One thing I should point out is that LDA (ZP,X) is equivalent to (assuming 16-bit registers):
Code:
LDY ZP,X ; 5 cycles, zp,X addressing
LDA 0,Y ; 6 cycles, abs,Y addressing
That's 11 cycles as compared to the 7 cycles LDA (ZP,X) takes. A pair of (zp,X) instructions, such as ADC (ZP,X) STA (ZP,X) is equivalent to this:
Code:
LDY ZP,X ; 5 cycles, zp,X addressing
ADC 0,Y ; 6 cycles, abs,Y addressing
STA 0,Y ; 6 cycles, abs,Y addressing
Which is only a difference of 3 cycles (17 vs. 14=7*2). In a new/related core, fewer addressing modes means less logic (at or least more don't care logic) somewhere. The question is whether the benefit of fewer addressing modes is worth the cost of an extra 3 or 4 cycles in a few places. (Of course, the cycle counts may not be exactly the same as the 65C816 anyway.)

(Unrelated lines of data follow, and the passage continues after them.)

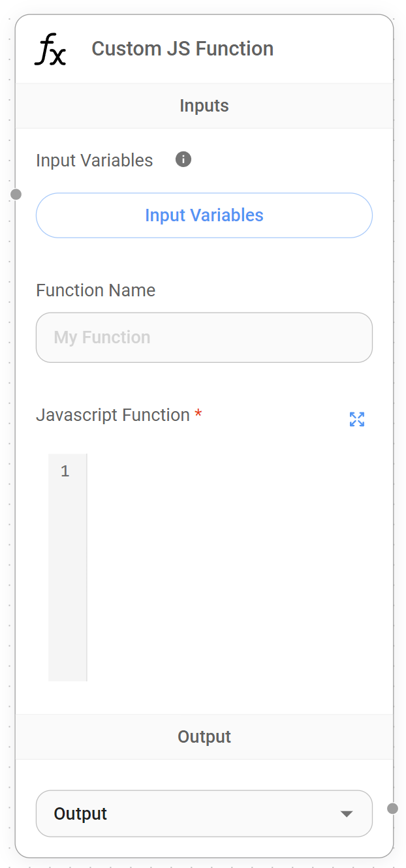Select the Output section header
The width and height of the screenshot is (406, 868).
click(204, 736)
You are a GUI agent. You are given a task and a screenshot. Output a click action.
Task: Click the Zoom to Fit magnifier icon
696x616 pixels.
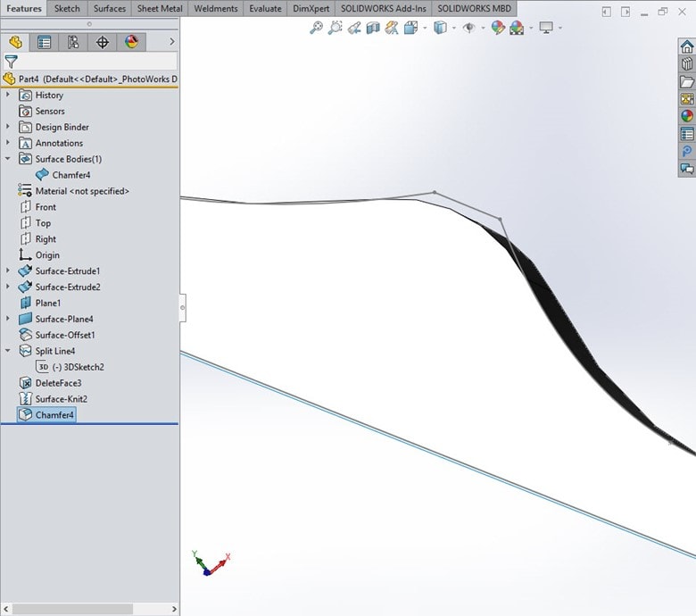316,28
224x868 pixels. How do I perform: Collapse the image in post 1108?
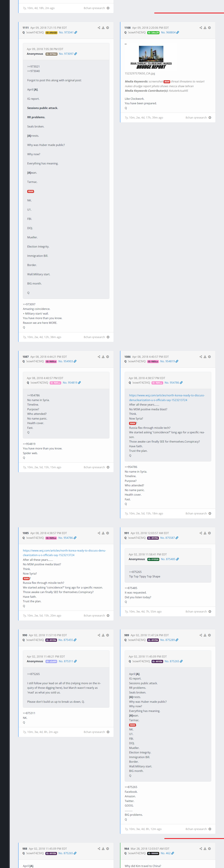(x=126, y=44)
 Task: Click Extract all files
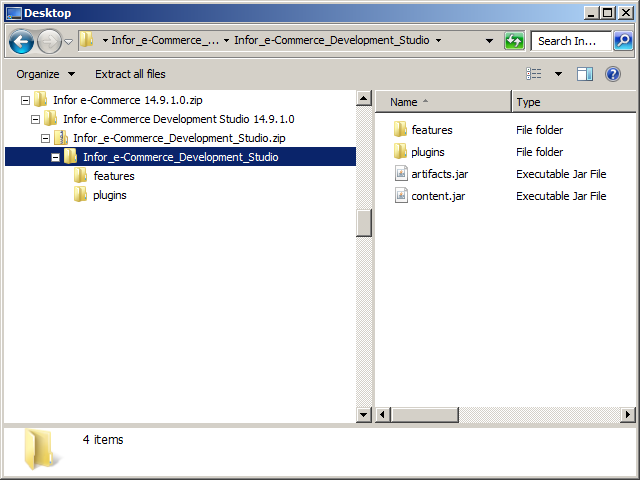(x=130, y=74)
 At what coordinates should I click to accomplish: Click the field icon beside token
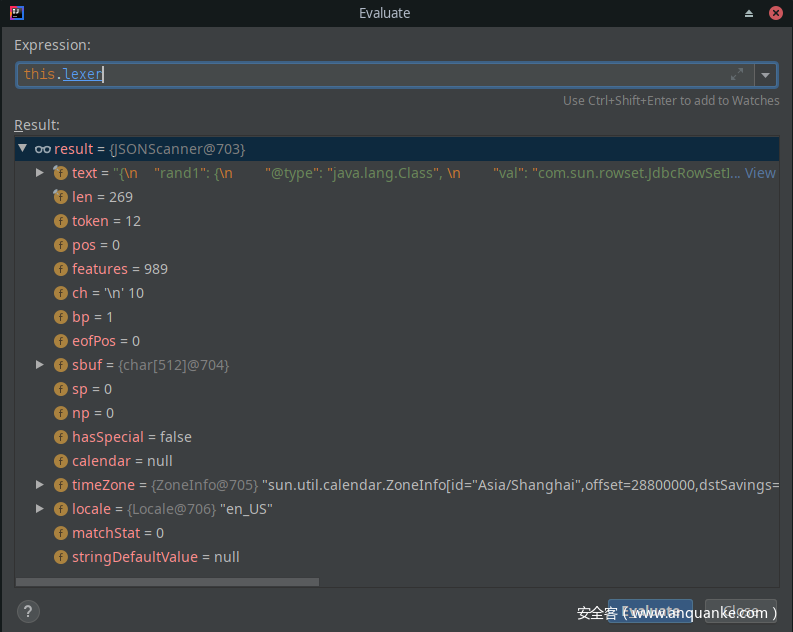pyautogui.click(x=60, y=221)
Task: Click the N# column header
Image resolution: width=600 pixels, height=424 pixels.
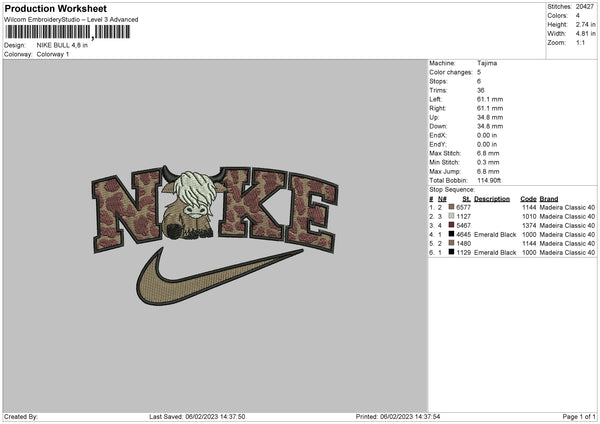Action: (x=442, y=199)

(It's also interesting to note that with the above sequences you don't necessarily have to use 0,Y; it could be offset,Y, which gives a you (ZP,X),offset addressing mode -- the syntax is analogous to (stack,S),Y addressing on the 65C816.)
Another consideration is the cost of adding an addtional register (or registers), as the sequences above overwrite Y and it might be useful to have another register available for clobbering.
GARTHWILSON wrote:
Many of these (DP,X) occurrences are in fairly heavily used words:
It would help if there were definitions for the non-standard words (either as equivalent colon definitions in terms of standard words, or the source code of the primitive). PERFORM or SKIP aren't descriptive enough names for me to have any idea of what they might do. My guesses for the rest are as follows (let me know where I'm wrong). It looks like a lot of them will be similar to +! so for reference: : +! ( x a -) TUCK @ + SWAP ! ;
Code:
: C_OR_BITS ( c a -) TUCK C@ OR SWAP C! ;
: C_ANDBITS ( c a -) TUCK C@ AND SWAP C! ;
: -! ( x a -) TUCK @ - SWAP ! ; \ or NEGATE +!
: DECR ( a -) DUP @ 1- SWAP ! ;
: INCR ( a -) DUP @ 1+ SWAP ! ;
: SWAP! ( a x -) SWAP ! ;
OFF and ON are commonly defined as equivalent to the following, so I'm guessing that's true here (and I'm guessing C_OFF is just C! instead of !):
Code:
: ON ( a -) TRUE SWAP ! ;
: OFF ( a -) 0 SWAP ! ;
: C_OFF ( a -) 0 SWAP C! ;
I'm guessing TOGGLE is either like DECR or +!
Code:
: TOGGLE ( a -) DUP @ INVERT SWAP ! ; \ like DECR
: TOGGLE ( x a -) TUCK @ XOR SWAP ! ; \ like +!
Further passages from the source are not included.